Van vriend tot vriend
Priesterschapsmacht brengt vrede
Uit een interview door Lucy Stevenson Ewell.
Toen ik jong was, had ik last van de aandoening agammaglobulinemie. Daardoor kon mijn lichaam minder goed tegen bacteriën vechten, dus ik was vaak ziek.
Op een nacht werd ik wakker met hevige oorpijn. Het deed zo veel pijn dat het voelde alsof mijn hoofd zou ontploffen! Ik weet nog dat mijn vader en moeder mijn kamer binnenkwamen. Mijn moeder kwam op de rand van het bed zitten en nam me in haar armen. Toen plaatste mijn vader zijn handen op mijn hoofd en gaf me een priesterschapszegen. In die zegen vertelde hij me dat mijn hemelse Vader mij kende. Hij wist van mijn pijn. Hij zou me zegenen zodat ik de rest van de nacht kon doorslapen.

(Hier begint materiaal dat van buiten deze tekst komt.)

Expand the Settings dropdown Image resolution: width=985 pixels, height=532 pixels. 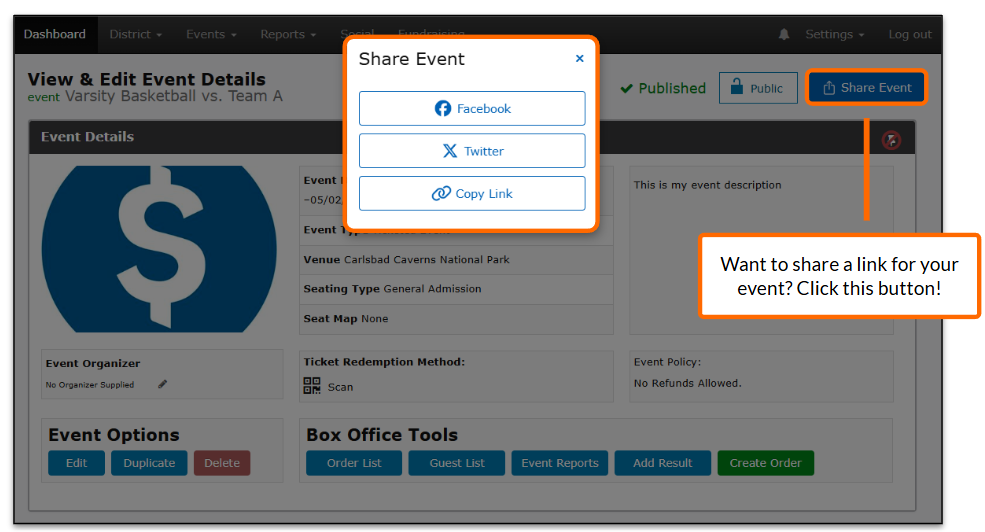click(835, 34)
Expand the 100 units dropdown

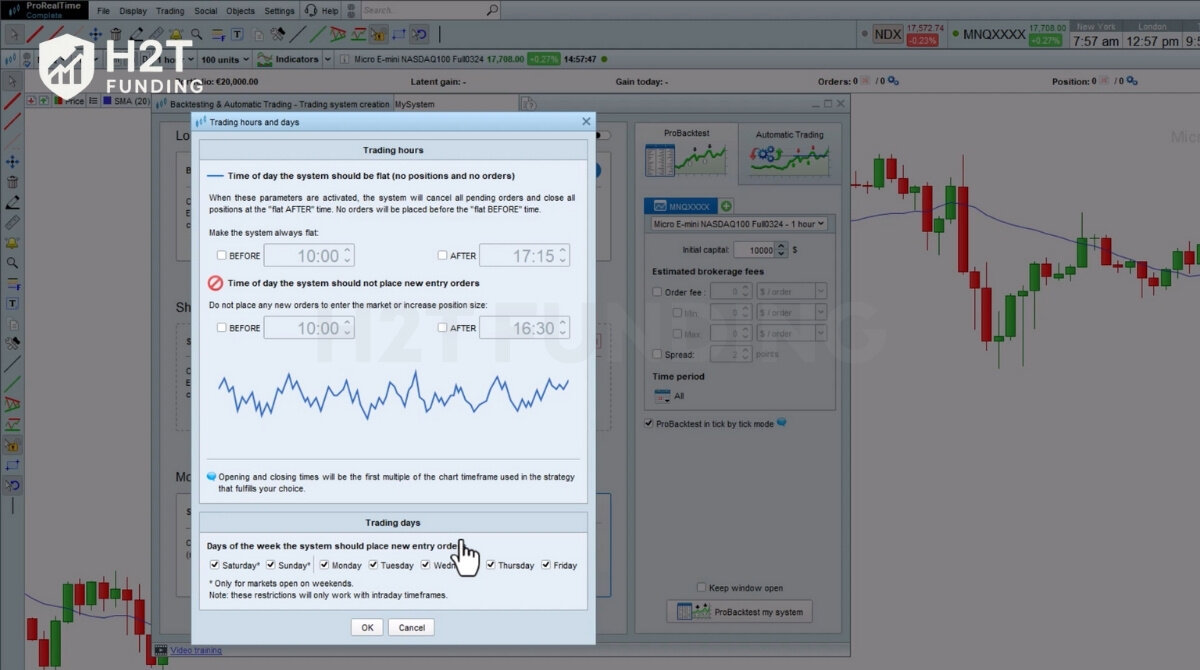(244, 60)
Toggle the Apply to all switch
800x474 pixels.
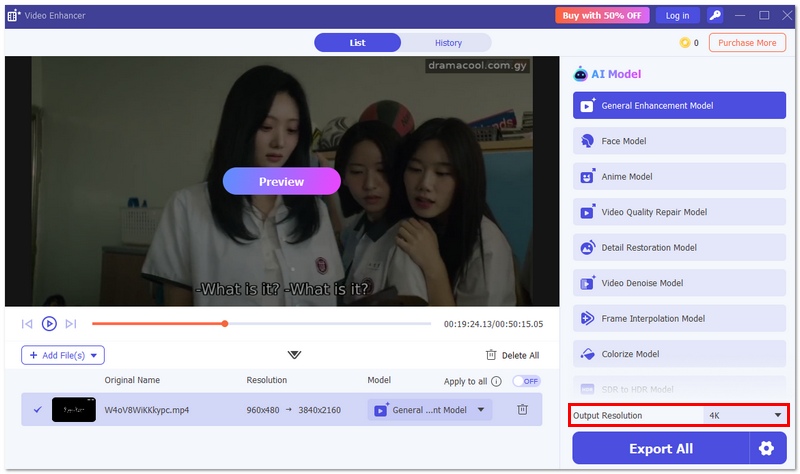525,381
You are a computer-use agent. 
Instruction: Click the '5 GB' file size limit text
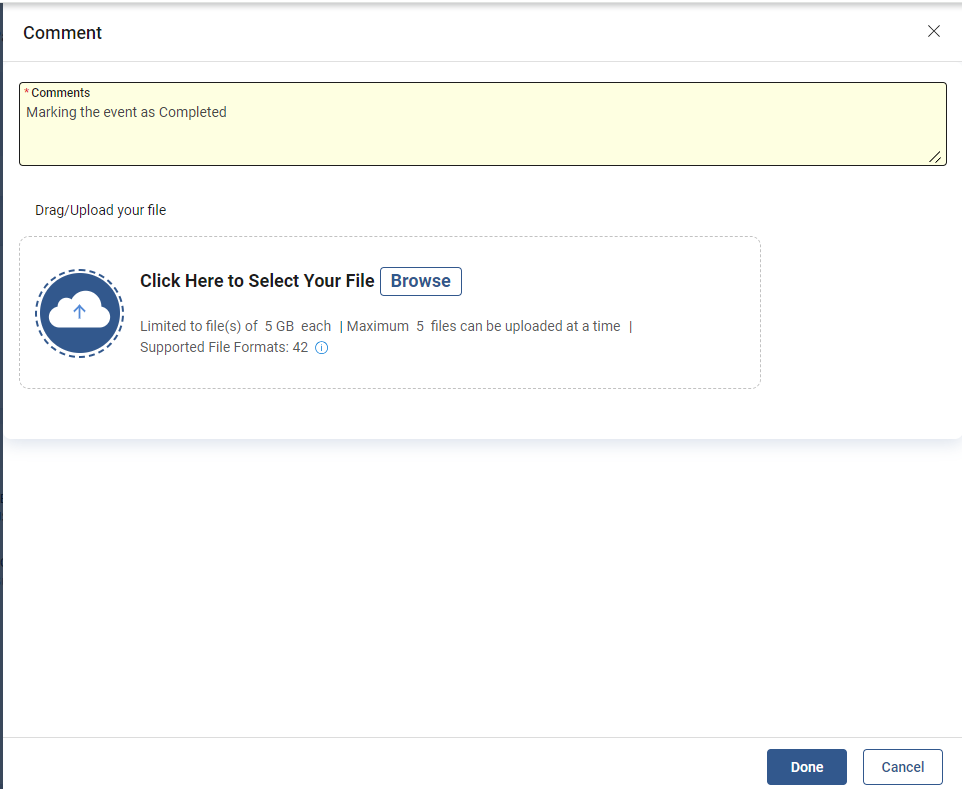point(279,326)
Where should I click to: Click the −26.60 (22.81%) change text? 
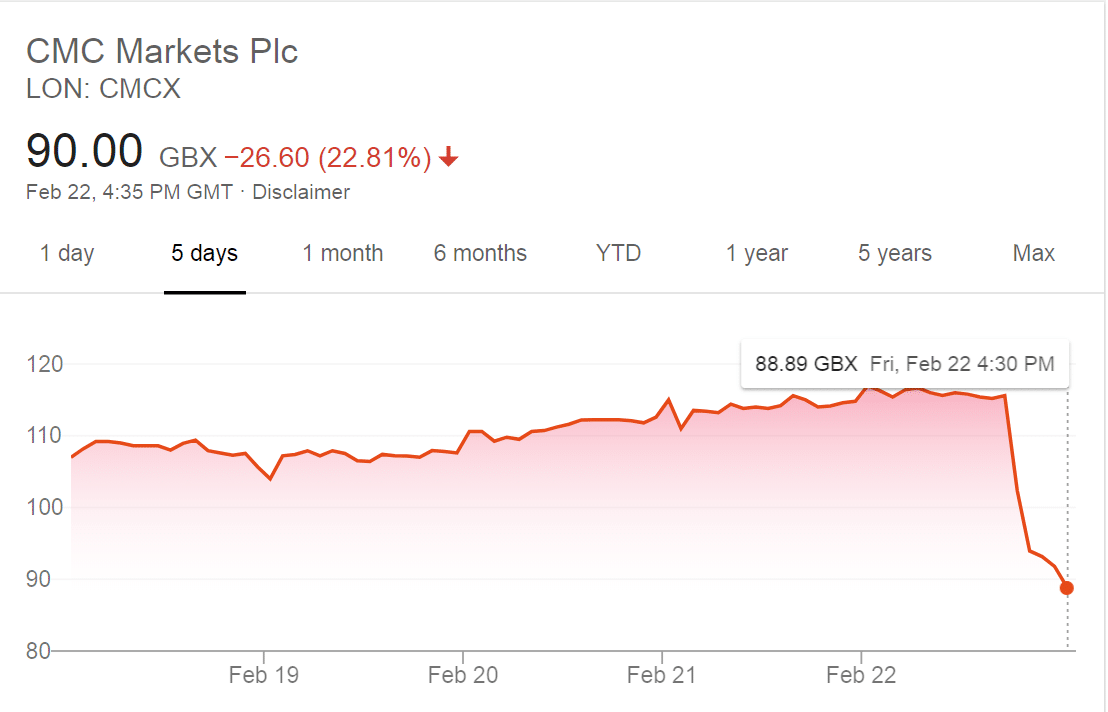pyautogui.click(x=328, y=157)

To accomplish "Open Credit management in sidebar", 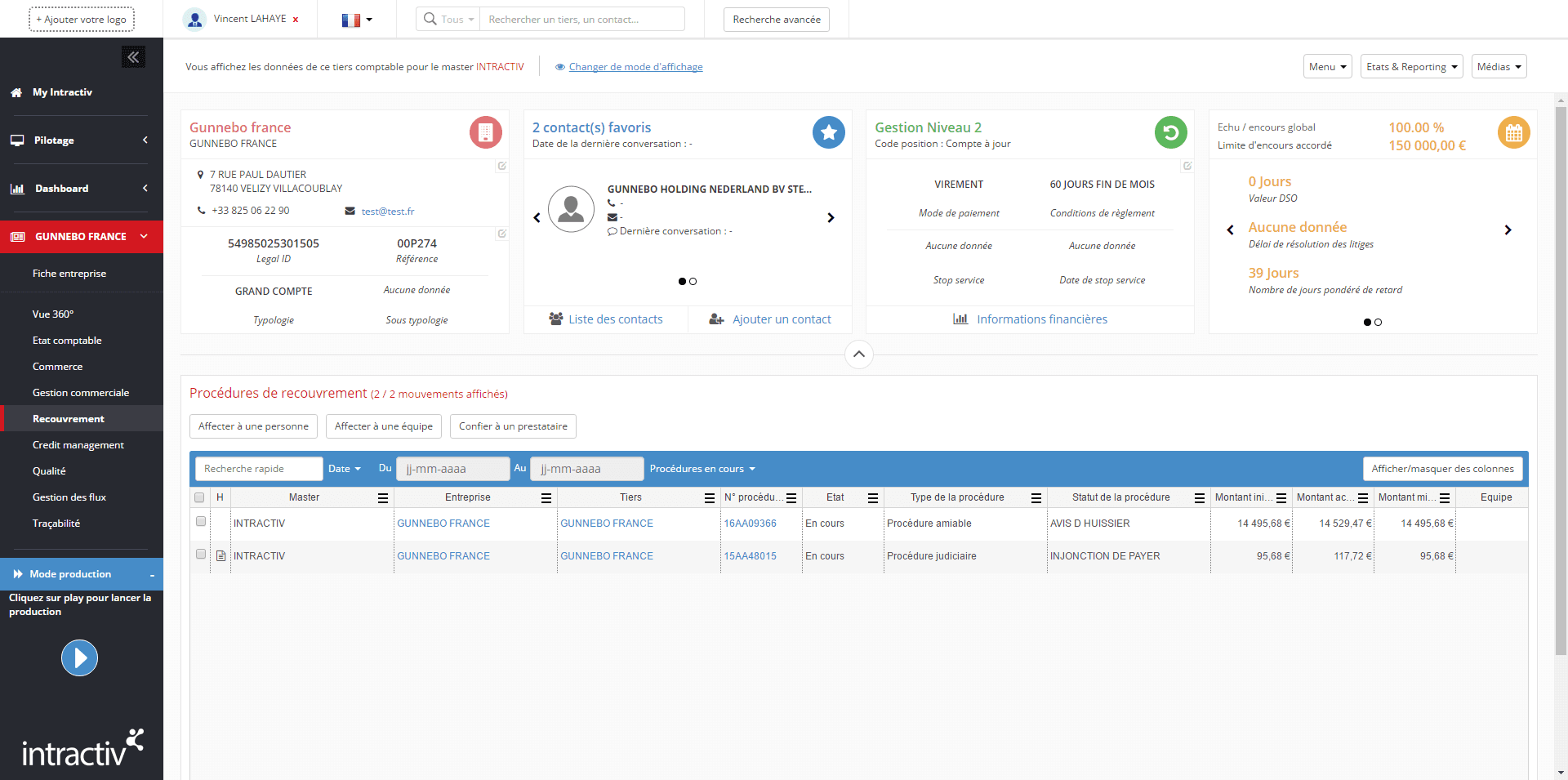I will coord(78,445).
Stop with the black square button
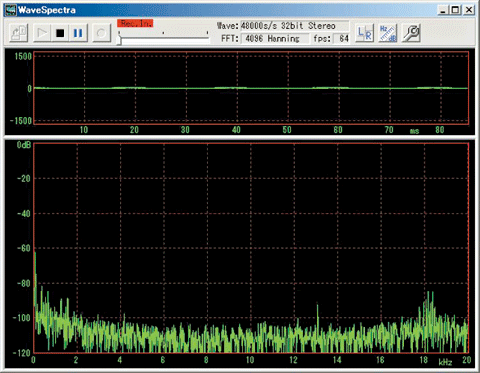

Ik werd al snel rustig en viel in slaap. Ik sliep de hele nacht en tot laat in de ochtend. Toen ik wakker werd, voelden mijn oren beter. Maar het duurde nog enkele jaren voordat ik helemaal van mijn ziekte was genezen.
Door de jaren heen gaf mijn vader mij steeds priesterschapszegens om me kracht te geven. Hij leerde mij dat mijn hemelse Vader door die zegens tot mij kon spreken. Mijn ziekte werd een manier waarop mijn hemelse Vader zorgde dat mijn geloof groeide.
Priesterschapszegens zijn beschikbaar voor jou en voor alle kinderen van onze hemelse Vader. We hebben allemaal verschillende moeilijkheden. We wonen op verschillende plaatsen en behoren tot verschillende gezinnen. Sommigen van jullie hebben misschien geen vader die je een priesterschapszegen kan geven. Je kunt in plaats daarvan je dienende broeders of je kerkleiders om een zegen vragen.
Een ding is hetzelfde voor ons allemaal. En dat is de liefde van onze hemelse Vader voor ons. We zijn allemaal gelijk in de ogen van God. Onze hemelse Vader wil ons allemaal zegenen door zijn priesterschapsmacht.
Ik wil jullie laten weten dat je hemelse Vader je kent en liefheeft. Hij weet hoe je heet. Zijn liefdevolle armen zijn naar je uitgestrekt.